Requirement: Please change every "Instruction" in the rows below to "Command" and write the rows out again, leaving everything else untouched.

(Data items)
------------------------------------------------------------

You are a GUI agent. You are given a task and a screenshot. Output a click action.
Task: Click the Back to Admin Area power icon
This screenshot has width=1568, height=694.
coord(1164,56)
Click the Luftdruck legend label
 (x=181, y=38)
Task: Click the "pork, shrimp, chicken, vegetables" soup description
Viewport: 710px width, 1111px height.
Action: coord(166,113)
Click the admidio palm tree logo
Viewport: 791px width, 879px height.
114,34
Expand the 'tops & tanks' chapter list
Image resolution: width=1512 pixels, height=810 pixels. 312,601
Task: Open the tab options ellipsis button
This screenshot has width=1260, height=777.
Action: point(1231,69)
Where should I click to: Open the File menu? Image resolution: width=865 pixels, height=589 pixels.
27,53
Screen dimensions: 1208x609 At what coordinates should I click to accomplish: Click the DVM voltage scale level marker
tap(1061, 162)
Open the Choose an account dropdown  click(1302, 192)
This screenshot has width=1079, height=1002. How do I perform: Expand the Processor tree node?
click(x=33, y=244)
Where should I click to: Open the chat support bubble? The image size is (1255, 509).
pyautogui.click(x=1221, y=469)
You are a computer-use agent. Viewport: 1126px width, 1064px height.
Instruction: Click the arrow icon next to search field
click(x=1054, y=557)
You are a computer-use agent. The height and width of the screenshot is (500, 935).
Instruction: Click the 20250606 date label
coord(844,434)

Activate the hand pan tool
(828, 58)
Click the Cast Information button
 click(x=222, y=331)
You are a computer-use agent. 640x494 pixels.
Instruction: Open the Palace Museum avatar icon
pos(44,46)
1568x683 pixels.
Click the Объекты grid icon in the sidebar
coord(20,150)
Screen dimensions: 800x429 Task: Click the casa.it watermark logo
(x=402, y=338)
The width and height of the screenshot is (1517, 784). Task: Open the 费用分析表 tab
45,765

------------------------------------------------------------

Correct response:
You are a GUI agent. You are given a task and a screenshot. Output a click action.
Task: Click the Back to Admin Area power icon
This screenshot has width=1568, height=694.
coord(1164,56)
Click the Luftdruck legend label
 (x=181, y=38)
Task: Click the "pork, shrimp, chicken, vegetables" soup description
Viewport: 710px width, 1111px height.
Action: coord(166,113)
Click the admidio palm tree logo
Viewport: 791px width, 879px height.
114,34
Expand the 'tops & tanks' chapter list
Image resolution: width=1512 pixels, height=810 pixels. 312,601
Task: Open the tab options ellipsis button
This screenshot has width=1260, height=777.
Action: point(1231,69)
Where should I click to: Open the File menu? Image resolution: width=865 pixels, height=589 pixels.
27,53
Screen dimensions: 1208x609 At what coordinates should I click to accomplish: Click the DVM voltage scale level marker
tap(1061, 162)
Open the Choose an account dropdown  click(1302, 192)
This screenshot has width=1079, height=1002. How do I perform: Expand the Processor tree node?
click(x=33, y=244)
Where should I click to: Open the chat support bubble? The image size is (1255, 509).
pyautogui.click(x=1221, y=469)
You are a computer-use agent. Viewport: 1126px width, 1064px height.
Command: Click the arrow icon next to search field
click(x=1054, y=557)
You are a computer-use agent. The height and width of the screenshot is (500, 935).
Command: Click the 20250606 date label
coord(844,434)

Activate the hand pan tool
(828, 58)
Click the Cast Information button
 click(x=222, y=331)
You are a computer-use agent. 640x494 pixels.
Command: Open the Palace Museum avatar icon
pos(44,46)
1568x683 pixels.
Click the Объекты grid icon in the sidebar
coord(20,150)
Screen dimensions: 800x429 Task: Click the casa.it watermark logo
(x=402, y=338)
The width and height of the screenshot is (1517, 784). Task: Open the 费用分析表 tab
45,765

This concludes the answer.